Audi, to showcase its A2 concept at Design Miami 2011, created a 190 m2 three-dimensional LED surface that provided a glimpse of the future of our cities where infrastructure and public space is shared between pedestrians and driverless cars. The installation demonstrated how the city surface would continuously gather information about people’s movements and allow vehicles to interact with the environment.

The installation used a real-time graphics engine and tracking software that received live inputs from 11 Xbox Kinect cameras mounted above the visitors’ heads. Through the cameras, the movement of the visitors was processed into patterns of movement displayed on the LED surface.

In global mobility and smart-city work, embodied demos beat decks when you need belief fast.

The punchline: the street becomes an interface

This is a future-city story told through interaction, not a render. You do not watch a concept. You walk on it. The floor responds, and suddenly “data-driven public space” is something you can feel in your body. Here, “data-driven public space” means a shared surface that senses movement and responds with immediate feedback.

In smart city and mobility innovation, the fastest way to make future infrastructure feel believable is to turn sensing and responsiveness into a physical interaction people can experience in seconds.

Why it holds your attention

Because it turns an abstract topic, infrastructure sharing, sensing, autonomous behavior, into a single, legible experience. Your movement creates immediate visual feedback, and that feedback makes the bigger idea believable for a moment.

Extractable takeaway: If a future system is hard to explain, compress it into one cause-and-effect loop a person can control, then let the feedback do the convincing.
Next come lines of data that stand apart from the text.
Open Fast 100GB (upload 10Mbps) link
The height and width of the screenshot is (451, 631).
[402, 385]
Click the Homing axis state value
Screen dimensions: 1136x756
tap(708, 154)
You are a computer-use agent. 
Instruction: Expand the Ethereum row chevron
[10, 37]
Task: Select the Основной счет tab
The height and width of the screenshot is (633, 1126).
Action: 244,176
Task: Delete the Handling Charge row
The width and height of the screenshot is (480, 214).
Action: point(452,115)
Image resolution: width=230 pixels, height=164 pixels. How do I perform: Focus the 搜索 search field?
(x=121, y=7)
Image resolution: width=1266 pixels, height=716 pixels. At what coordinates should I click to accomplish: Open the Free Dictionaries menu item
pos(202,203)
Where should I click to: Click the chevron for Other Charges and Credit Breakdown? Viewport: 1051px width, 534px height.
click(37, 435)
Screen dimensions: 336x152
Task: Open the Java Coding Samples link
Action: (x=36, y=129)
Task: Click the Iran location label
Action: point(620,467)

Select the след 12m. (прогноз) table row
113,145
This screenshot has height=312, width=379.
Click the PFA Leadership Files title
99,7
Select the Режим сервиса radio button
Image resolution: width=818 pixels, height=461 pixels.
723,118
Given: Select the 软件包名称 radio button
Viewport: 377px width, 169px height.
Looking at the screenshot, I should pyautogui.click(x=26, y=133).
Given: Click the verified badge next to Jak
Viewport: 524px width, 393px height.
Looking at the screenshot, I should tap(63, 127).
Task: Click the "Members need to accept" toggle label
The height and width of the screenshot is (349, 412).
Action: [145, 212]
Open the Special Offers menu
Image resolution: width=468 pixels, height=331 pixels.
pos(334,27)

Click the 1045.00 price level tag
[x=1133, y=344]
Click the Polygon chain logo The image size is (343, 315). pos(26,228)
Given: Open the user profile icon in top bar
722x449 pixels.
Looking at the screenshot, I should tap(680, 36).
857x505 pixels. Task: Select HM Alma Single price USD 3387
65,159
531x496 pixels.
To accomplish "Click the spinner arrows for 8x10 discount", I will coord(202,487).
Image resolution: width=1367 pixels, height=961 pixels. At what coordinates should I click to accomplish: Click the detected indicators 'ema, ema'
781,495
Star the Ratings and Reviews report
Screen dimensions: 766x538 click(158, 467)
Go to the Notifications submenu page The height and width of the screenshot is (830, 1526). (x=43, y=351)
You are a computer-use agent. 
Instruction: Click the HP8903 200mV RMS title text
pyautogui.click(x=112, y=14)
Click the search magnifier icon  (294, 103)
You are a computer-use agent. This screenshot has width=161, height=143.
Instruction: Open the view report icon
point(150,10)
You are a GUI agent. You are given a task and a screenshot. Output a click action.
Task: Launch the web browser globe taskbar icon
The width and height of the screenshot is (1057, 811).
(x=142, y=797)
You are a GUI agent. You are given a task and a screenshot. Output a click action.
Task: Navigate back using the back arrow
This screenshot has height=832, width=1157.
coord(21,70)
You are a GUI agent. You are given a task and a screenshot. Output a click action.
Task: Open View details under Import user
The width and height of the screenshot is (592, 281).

What Audi is signaling here

The real question is whether a smart-city vision can be made legible through a single, shared interaction.

A vision of cities where surfaces sense movement continuously and systems adapt in real time. Not just cars that navigate, but environments that respond.

Moves to borrow for experiential design

  • Make the future physical: Translate complex futures into one physical interaction people can understand instantly.
  • Show the feedback loop: Use real-time input, processing, output, so the concept feels alive.
  • Let visitors generate the proof: Make the visitor the driver of the demo so their movement generates the proof.

A few fast answers before you act

What did Audi build for Design Miami 2011?

A 190 m2 three-dimensional LED surface installation showcasing an “urban future” concept tied to the Audi A2 concept.

What was the installation demonstrating?

A future city surface that continuously gathers information about people’s movements and enables vehicles to interact with the environment.

How was visitor movement captured?

Visitor movement was captured via 11 Xbox Kinect cameras mounted above visitors’ heads, feeding live inputs to tracking software.

What was the core mechanic?

Real-time tracking of visitor movement was translated into dynamic patterns displayed on the LED surface.

Why did this format make the idea feel believable fast?

Because visitors could trigger immediate feedback with their own movement, turning an abstract “responsive city” claim into a felt experience.